Convert the lines below into a JSON list of strings, one string per line, leaving out blank lines.

--------

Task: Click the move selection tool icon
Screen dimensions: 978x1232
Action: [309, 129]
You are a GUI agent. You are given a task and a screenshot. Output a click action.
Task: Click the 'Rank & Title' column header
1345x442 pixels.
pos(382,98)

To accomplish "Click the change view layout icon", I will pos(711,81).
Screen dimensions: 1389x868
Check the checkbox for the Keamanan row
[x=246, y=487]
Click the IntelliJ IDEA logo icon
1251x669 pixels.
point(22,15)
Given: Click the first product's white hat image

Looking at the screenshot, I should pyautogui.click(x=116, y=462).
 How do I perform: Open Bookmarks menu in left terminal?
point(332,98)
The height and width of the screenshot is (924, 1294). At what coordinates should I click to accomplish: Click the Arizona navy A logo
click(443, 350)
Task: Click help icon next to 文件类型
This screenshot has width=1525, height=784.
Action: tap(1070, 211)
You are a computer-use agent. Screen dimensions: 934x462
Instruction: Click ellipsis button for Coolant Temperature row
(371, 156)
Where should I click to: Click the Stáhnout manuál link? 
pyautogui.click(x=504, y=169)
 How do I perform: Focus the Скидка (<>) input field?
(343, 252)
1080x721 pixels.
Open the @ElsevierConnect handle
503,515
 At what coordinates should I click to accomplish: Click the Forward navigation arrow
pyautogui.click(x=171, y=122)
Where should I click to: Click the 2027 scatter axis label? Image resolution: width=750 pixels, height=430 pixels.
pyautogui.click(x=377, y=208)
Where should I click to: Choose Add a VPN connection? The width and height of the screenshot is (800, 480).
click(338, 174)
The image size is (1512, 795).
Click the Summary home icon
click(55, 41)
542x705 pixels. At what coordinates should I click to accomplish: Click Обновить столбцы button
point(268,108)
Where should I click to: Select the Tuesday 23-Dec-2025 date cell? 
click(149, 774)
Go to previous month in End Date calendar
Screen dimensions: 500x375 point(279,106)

--------

- [Completed exercise]:
[
  "Task: Click the move selection tool icon",
  "Screen dimensions: 978x1232",
  "Action: [309, 129]",
  "You are a GUI agent. You are given a task and a screenshot. Output a click action.",
  "Task: Click the 'Rank & Title' column header",
  "1345x442 pixels.",
  "pos(382,98)",
  "To accomplish \"Click the change view layout icon\", I will pos(711,81).",
  "Screen dimensions: 1389x868",
  "Check the checkbox for the Keamanan row",
  "[x=246, y=487]",
  "Click the IntelliJ IDEA logo icon",
  "1251x669 pixels.",
  "point(22,15)",
  "Given: Click the first product's white hat image",
  "Looking at the screenshot, I should pyautogui.click(x=116, y=462).",
  " How do I perform: Open Bookmarks menu in left terminal?",
  "point(332,98)",
  "The height and width of the screenshot is (924, 1294). At what coordinates should I click to accomplish: Click the Arizona navy A logo",
  "click(443, 350)",
  "Task: Click help icon next to 文件类型",
  "This screenshot has width=1525, height=784.",
  "Action: tap(1070, 211)",
  "You are a computer-use agent. Screen dimensions: 934x462",
  "Instruction: Click ellipsis button for Coolant Temperature row",
  "(371, 156)",
  "Where should I click to: Click the Stáhnout manuál link? ",
  "pyautogui.click(x=504, y=169)",
  " How do I perform: Focus the Скидка (<>) input field?",
  "(343, 252)",
  "1080x721 pixels.",
  "Open the @ElsevierConnect handle",
  "503,515",
  " At what coordinates should I click to accomplish: Click the Forward navigation arrow",
  "pyautogui.click(x=171, y=122)",
  "Where should I click to: Click the 2027 scatter axis label? Image resolution: width=750 pixels, height=430 pixels.",
  "pyautogui.click(x=377, y=208)",
  "Where should I click to: Choose Add a VPN connection? The width and height of the screenshot is (800, 480).",
  "click(338, 174)",
  "The image size is (1512, 795).",
  "Click the Summary home icon",
  "click(55, 41)",
  "542x705 pixels. At what coordinates should I click to accomplish: Click Обновить столбцы button",
  "point(268,108)",
  "Where should I click to: Select the Tuesday 23-Dec-2025 date cell? ",
  "click(149, 774)",
  "Go to previous month in End Date calendar",
  "Screen dimensions: 500x375 point(279,106)"
]